• [Your instructions]: Nothing in the records below should be altered when they are retyped.

Collected data entries
━━━━

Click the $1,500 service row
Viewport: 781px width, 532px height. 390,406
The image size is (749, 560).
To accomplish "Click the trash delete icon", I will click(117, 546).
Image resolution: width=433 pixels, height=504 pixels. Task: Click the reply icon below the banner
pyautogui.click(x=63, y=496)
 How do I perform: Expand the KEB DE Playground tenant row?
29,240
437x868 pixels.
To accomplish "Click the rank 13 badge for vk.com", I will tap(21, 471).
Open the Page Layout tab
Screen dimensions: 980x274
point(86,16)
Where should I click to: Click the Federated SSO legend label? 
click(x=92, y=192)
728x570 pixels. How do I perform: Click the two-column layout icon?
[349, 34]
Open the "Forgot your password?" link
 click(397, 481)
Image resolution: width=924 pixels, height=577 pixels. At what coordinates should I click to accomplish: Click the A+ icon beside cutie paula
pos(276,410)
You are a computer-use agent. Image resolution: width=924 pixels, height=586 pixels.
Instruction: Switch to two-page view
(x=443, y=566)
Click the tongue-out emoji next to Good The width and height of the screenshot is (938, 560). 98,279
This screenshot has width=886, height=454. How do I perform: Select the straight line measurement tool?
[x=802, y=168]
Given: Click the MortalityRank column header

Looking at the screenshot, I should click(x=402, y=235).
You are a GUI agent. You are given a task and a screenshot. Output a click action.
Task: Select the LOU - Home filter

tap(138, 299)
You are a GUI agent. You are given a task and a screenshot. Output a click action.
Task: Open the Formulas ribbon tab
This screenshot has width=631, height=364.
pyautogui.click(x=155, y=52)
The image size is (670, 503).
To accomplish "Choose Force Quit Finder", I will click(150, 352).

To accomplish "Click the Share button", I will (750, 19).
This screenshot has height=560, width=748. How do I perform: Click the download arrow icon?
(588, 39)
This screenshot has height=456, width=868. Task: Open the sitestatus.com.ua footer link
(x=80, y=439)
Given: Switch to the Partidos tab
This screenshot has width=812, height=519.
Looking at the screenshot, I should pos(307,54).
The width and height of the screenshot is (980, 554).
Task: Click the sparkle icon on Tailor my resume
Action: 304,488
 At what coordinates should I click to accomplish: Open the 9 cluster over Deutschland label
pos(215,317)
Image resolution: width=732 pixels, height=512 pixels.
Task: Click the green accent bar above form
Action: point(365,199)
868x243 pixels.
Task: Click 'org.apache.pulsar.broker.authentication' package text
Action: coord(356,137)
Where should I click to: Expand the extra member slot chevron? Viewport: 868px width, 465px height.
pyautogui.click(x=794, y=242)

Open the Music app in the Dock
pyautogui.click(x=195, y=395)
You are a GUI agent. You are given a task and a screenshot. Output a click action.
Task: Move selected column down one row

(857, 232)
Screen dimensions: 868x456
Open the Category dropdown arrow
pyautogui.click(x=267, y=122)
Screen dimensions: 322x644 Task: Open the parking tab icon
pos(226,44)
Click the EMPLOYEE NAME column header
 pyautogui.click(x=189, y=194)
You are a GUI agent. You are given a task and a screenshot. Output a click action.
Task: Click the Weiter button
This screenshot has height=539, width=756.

━━━━

• [Written solution]:
Click the $1,500 service row
Viewport: 781px width, 532px height. 390,406
The image size is (749, 560).
To accomplish "Click the trash delete icon", I will click(117, 546).
Image resolution: width=433 pixels, height=504 pixels. Task: Click the reply icon below the banner
pyautogui.click(x=63, y=496)
 How do I perform: Expand the KEB DE Playground tenant row?
29,240
437x868 pixels.
To accomplish "Click the rank 13 badge for vk.com", I will tap(21, 471).
Open the Page Layout tab
Screen dimensions: 980x274
point(86,16)
Where should I click to: Click the Federated SSO legend label? 
click(x=92, y=192)
728x570 pixels. How do I perform: Click the two-column layout icon?
[349, 34]
Open the "Forgot your password?" link
 click(397, 481)
Image resolution: width=924 pixels, height=577 pixels. At what coordinates should I click to accomplish: Click the A+ icon beside cutie paula
pos(276,410)
You are a computer-use agent. Image resolution: width=924 pixels, height=586 pixels.
Instruction: Switch to two-page view
(x=443, y=566)
Click the tongue-out emoji next to Good The width and height of the screenshot is (938, 560). 98,279
This screenshot has width=886, height=454. How do I perform: Select the straight line measurement tool?
[x=802, y=168]
Given: Click the MortalityRank column header

Looking at the screenshot, I should click(x=402, y=235).
You are a GUI agent. You are given a task and a screenshot. Output a click action.
Task: Select the LOU - Home filter

tap(138, 299)
You are a GUI agent. You are given a task and a screenshot. Output a click action.
Task: Open the Formulas ribbon tab
This screenshot has width=631, height=364.
pyautogui.click(x=155, y=52)
The image size is (670, 503).
To accomplish "Choose Force Quit Finder", I will click(150, 352).

To accomplish "Click the Share button", I will (750, 19).
This screenshot has height=560, width=748. How do I perform: Click the download arrow icon?
(588, 39)
This screenshot has height=456, width=868. Task: Open the sitestatus.com.ua footer link
(x=80, y=439)
Given: Switch to the Partidos tab
This screenshot has width=812, height=519.
Looking at the screenshot, I should pos(307,54).
The width and height of the screenshot is (980, 554).
Task: Click the sparkle icon on Tailor my resume
Action: 304,488
 At what coordinates should I click to accomplish: Open the 9 cluster over Deutschland label
pos(215,317)
Image resolution: width=732 pixels, height=512 pixels.
Task: Click the green accent bar above form
Action: point(365,199)
868x243 pixels.
Task: Click 'org.apache.pulsar.broker.authentication' package text
Action: coord(356,137)
Where should I click to: Expand the extra member slot chevron? Viewport: 868px width, 465px height.
pyautogui.click(x=794, y=242)

Open the Music app in the Dock
pyautogui.click(x=195, y=395)
You are a GUI agent. You are given a task and a screenshot. Output a click action.
Task: Move selected column down one row

(857, 232)
Screen dimensions: 868x456
Open the Category dropdown arrow
pyautogui.click(x=267, y=122)
Screen dimensions: 322x644 Task: Open the parking tab icon
pos(226,44)
Click the EMPLOYEE NAME column header
 pyautogui.click(x=189, y=194)
You are a GUI agent. You are given a task and a screenshot. Output a click action.
Task: Click the Weiter button
This screenshot has height=539, width=756.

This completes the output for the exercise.